Caroline Holmes, 020 7952 1072, firstname.lastname@example.org
CLOCS Champions are organisations and /or individual construction projects actively implementing the requirements within and ensuring compliance to the CLOCS Standard. These may be fleet operators, construction clients, developers or other organisations which by the nature of their business may not be able to actively implement the Standard but commit to supporting its implementation and purpose.
Champions are listed on the CLOCS website and are able to use the CLOCS logo and branding elements on their site material and stationery to promote CLOCS and specifically the Standard.
Organisations wishing to become CLOCS Champions should read the Terms of Reference and sign a Memorandum of Understanding, both of which are available on the CLOCS website, www.clocs.org.uk.
Notes to editors:
Implemented by local authorities through planning conditions and construction clients through contracts, the CLOCS Standard provides a common set of requirements to manage work-related road safety that can be adhered to in a consistent way by fleet operators.
For more information visit http://www.clocs.org.uk/
Between 2008 and 2013, 55 per cent of cyclist fatalities in London involved a heavy goods vehicle and nationally large goods vehicles over 3.5 tonnes are involved in approximately 15 per cent of cyclist and 10 per cent of pedestrian fatalities.
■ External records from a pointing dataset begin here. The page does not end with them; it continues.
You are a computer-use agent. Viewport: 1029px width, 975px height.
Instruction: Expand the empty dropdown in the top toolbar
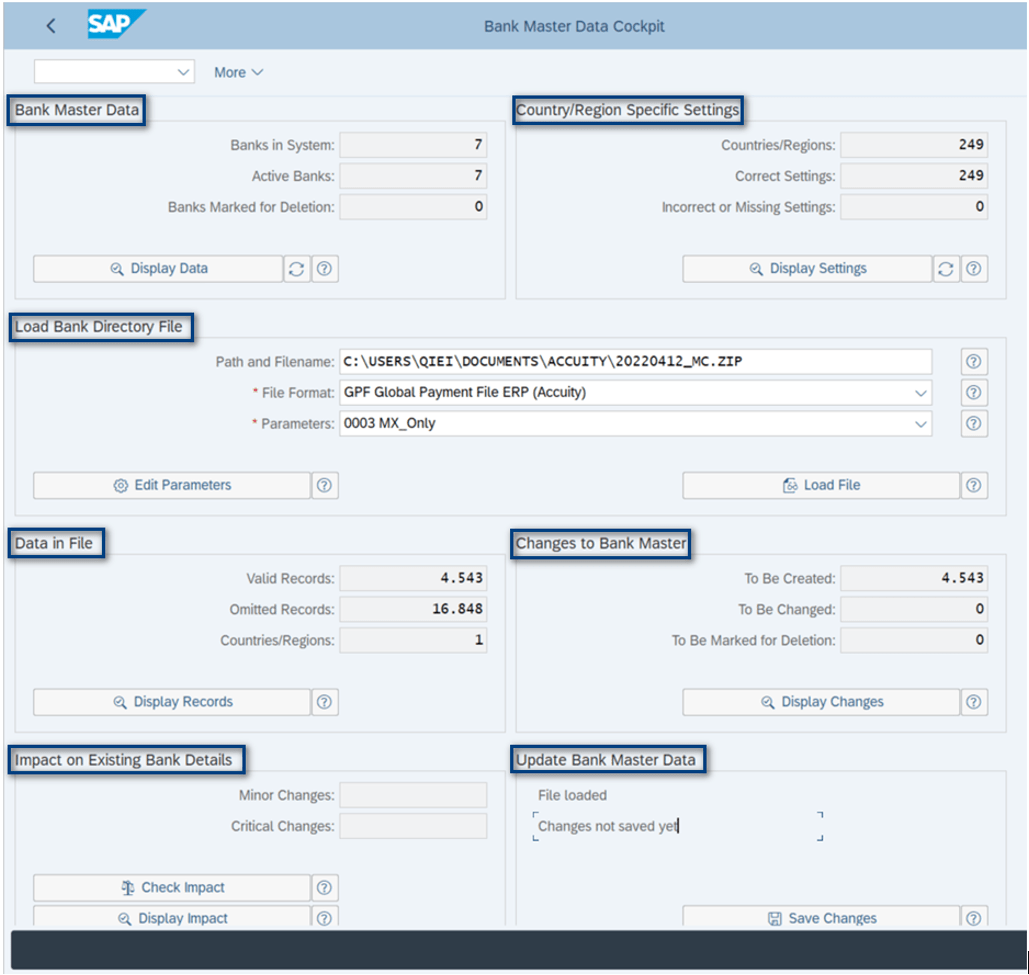click(x=182, y=72)
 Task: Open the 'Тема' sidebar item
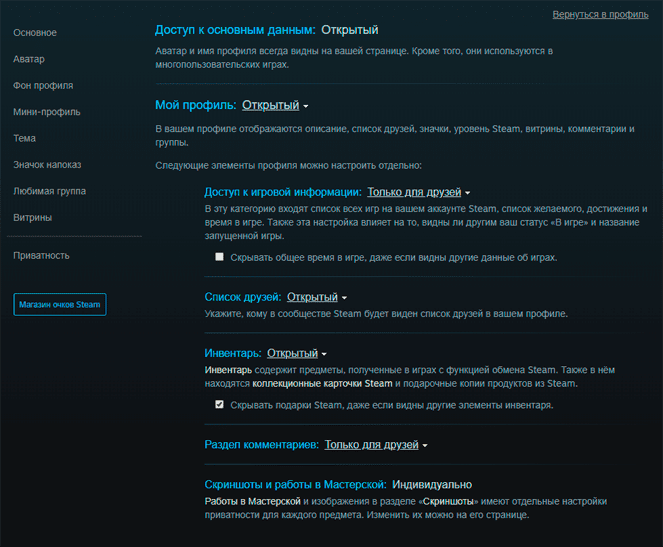[25, 138]
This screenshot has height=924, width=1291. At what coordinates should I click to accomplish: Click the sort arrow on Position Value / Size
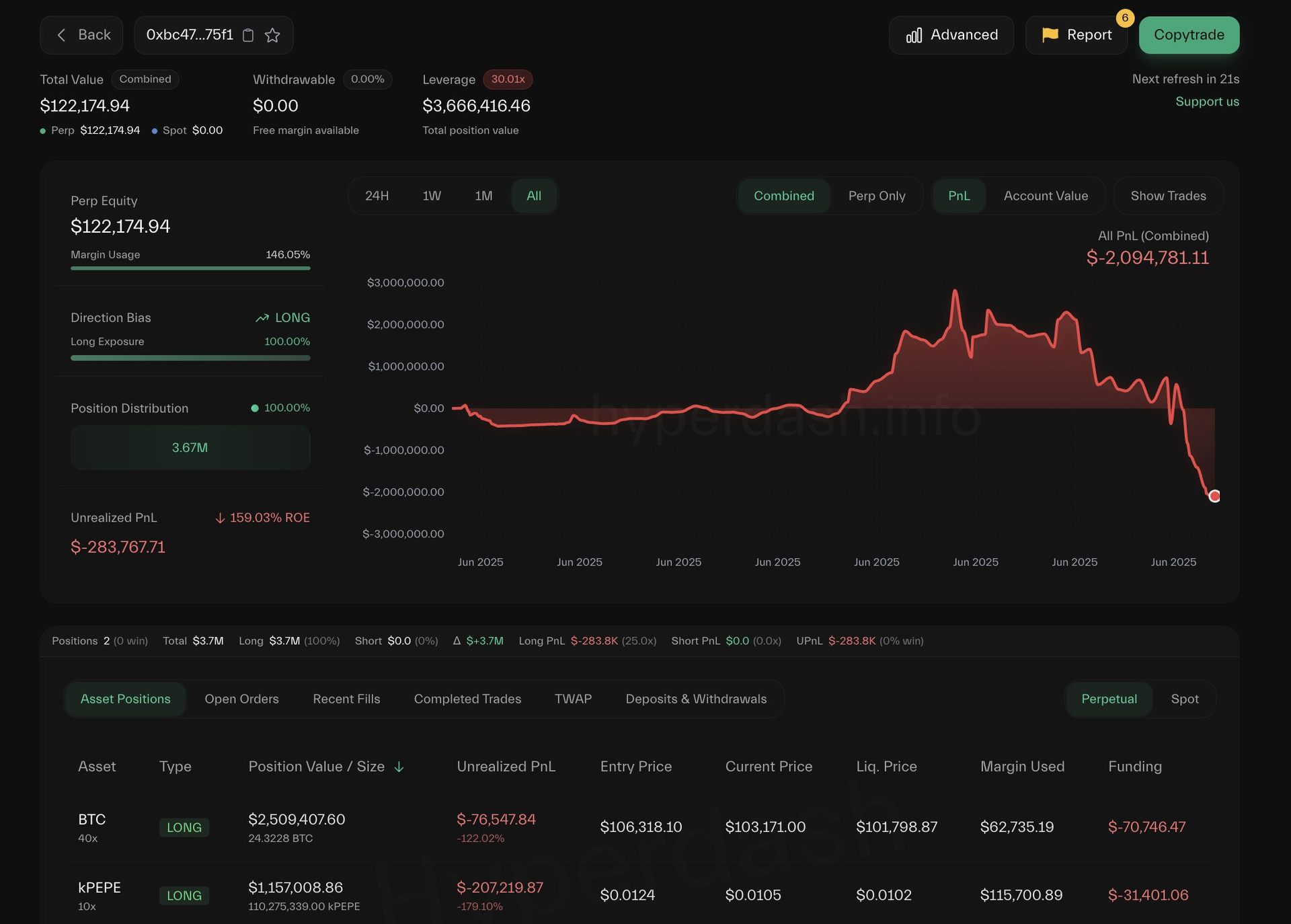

A disproportionate number of these were construction vehicles. In 2012 Transport for London commissioned an independent review of the construction sector’s transport activities to understand the causes of these collisions and how they might be prevented. The resulting ‘Construction Logistics and Cyclist Safety' (CLOCS) report was published in February 2013 by the Transport Research Laboratory.
In response, the construction logistics industry demonstrated its commitment to change and identified actions under three work streams to improve road safety. CLOCS brings together the construction logistics industry nationwide to revolutionise the management of work-related road risk and embed a road safety culture across the industry as the UK's population and economy grows.
Improving vehicle safety through design and manufacture of safer new vehicles and fitment of appropriate safety equipment to existing vehicles Addressing the safety imbalance in the construction industry through ensuring road safety is considered as important as health and safety on site. Encouraging wider adoption of best practice across the construction logistics industry through taking best-in-class examples, developing a common national standard and embedding a new cultural norm.